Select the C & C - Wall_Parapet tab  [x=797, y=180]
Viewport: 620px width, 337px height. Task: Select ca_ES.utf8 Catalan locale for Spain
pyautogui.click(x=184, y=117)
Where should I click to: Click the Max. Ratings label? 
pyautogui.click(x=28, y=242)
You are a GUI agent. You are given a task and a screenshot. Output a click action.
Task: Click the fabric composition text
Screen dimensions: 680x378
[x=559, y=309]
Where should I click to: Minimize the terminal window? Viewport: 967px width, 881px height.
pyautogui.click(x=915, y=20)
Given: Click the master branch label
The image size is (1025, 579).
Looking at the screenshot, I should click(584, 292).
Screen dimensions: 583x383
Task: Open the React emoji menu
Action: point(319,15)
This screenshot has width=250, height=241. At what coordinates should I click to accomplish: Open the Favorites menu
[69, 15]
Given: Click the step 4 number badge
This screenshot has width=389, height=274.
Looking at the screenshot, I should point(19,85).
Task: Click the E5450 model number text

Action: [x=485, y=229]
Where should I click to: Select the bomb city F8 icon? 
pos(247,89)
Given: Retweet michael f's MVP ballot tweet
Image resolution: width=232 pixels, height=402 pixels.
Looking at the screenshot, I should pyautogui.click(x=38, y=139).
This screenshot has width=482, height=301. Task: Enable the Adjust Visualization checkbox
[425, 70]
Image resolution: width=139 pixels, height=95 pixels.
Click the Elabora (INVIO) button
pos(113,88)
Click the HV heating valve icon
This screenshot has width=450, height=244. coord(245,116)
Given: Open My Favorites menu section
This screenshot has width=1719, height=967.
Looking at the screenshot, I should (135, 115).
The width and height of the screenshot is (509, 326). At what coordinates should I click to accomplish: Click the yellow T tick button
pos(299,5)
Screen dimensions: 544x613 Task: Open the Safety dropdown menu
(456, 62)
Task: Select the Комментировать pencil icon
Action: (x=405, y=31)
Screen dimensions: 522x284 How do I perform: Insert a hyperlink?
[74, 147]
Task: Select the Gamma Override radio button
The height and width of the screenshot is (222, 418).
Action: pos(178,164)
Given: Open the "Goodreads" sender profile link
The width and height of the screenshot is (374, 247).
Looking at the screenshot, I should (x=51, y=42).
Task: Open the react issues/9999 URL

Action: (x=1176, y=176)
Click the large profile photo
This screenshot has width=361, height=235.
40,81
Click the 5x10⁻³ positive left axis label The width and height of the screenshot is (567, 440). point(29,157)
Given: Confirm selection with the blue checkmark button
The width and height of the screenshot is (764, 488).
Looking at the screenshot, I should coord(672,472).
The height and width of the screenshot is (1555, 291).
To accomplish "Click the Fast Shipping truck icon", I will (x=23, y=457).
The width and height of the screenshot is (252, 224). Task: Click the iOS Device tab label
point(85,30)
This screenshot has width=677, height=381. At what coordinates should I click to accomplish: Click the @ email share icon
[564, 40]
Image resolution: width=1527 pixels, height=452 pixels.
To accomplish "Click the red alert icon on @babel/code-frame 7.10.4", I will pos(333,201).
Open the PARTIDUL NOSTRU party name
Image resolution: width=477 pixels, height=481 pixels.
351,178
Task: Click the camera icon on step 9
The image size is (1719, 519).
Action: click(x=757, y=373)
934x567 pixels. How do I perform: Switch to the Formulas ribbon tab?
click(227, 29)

--*--

» **Your assignment**
Every entry shown above should be transcribed without alteration.

» **Solution for this problem**
Select the C & C - Wall_Parapet tab  [x=797, y=180]
Viewport: 620px width, 337px height. Task: Select ca_ES.utf8 Catalan locale for Spain
pyautogui.click(x=184, y=117)
Where should I click to: Click the Max. Ratings label? 
pyautogui.click(x=28, y=242)
You are a GUI agent. You are given a task and a screenshot. Output a click action.
Task: Click the fabric composition text
Screen dimensions: 680x378
[x=559, y=309]
Where should I click to: Minimize the terminal window? Viewport: 967px width, 881px height.
pyautogui.click(x=915, y=20)
Given: Click the master branch label
The image size is (1025, 579).
Looking at the screenshot, I should click(584, 292).
Screen dimensions: 583x383
Task: Open the React emoji menu
Action: point(319,15)
This screenshot has width=250, height=241. At what coordinates should I click to accomplish: Open the Favorites menu
[69, 15]
Given: Click the step 4 number badge
This screenshot has width=389, height=274.
Looking at the screenshot, I should point(19,85).
Task: Click the E5450 model number text

Action: [x=485, y=229]
Where should I click to: Select the bomb city F8 icon? 
pos(247,89)
Given: Retweet michael f's MVP ballot tweet
Image resolution: width=232 pixels, height=402 pixels.
Looking at the screenshot, I should pyautogui.click(x=38, y=139).
This screenshot has width=482, height=301. Task: Enable the Adjust Visualization checkbox
[425, 70]
Image resolution: width=139 pixels, height=95 pixels.
Click the Elabora (INVIO) button
pos(113,88)
Click the HV heating valve icon
This screenshot has width=450, height=244. coord(245,116)
Given: Open My Favorites menu section
This screenshot has width=1719, height=967.
Looking at the screenshot, I should (135, 115).
The width and height of the screenshot is (509, 326). At what coordinates should I click to accomplish: Click the yellow T tick button
pos(299,5)
Screen dimensions: 544x613 Task: Open the Safety dropdown menu
(456, 62)
Task: Select the Комментировать pencil icon
Action: (x=405, y=31)
Screen dimensions: 522x284 How do I perform: Insert a hyperlink?
[74, 147]
Task: Select the Gamma Override radio button
The height and width of the screenshot is (222, 418).
Action: pos(178,164)
Given: Open the "Goodreads" sender profile link
The width and height of the screenshot is (374, 247).
Looking at the screenshot, I should (x=51, y=42).
Task: Open the react issues/9999 URL

Action: (x=1176, y=176)
Click the large profile photo
This screenshot has width=361, height=235.
40,81
Click the 5x10⁻³ positive left axis label The width and height of the screenshot is (567, 440). point(29,157)
Given: Confirm selection with the blue checkmark button
The width and height of the screenshot is (764, 488).
Looking at the screenshot, I should coord(672,472).
The height and width of the screenshot is (1555, 291).
To accomplish "Click the Fast Shipping truck icon", I will (x=23, y=457).
The width and height of the screenshot is (252, 224). Task: Click the iOS Device tab label
point(85,30)
This screenshot has width=677, height=381. At what coordinates should I click to accomplish: Click the @ email share icon
[564, 40]
Image resolution: width=1527 pixels, height=452 pixels.
To accomplish "Click the red alert icon on @babel/code-frame 7.10.4", I will pos(333,201).
Open the PARTIDUL NOSTRU party name
Image resolution: width=477 pixels, height=481 pixels.
351,178
Task: Click the camera icon on step 9
The image size is (1719, 519).
Action: click(x=757, y=373)
934x567 pixels. How do I perform: Switch to the Formulas ribbon tab?
click(227, 29)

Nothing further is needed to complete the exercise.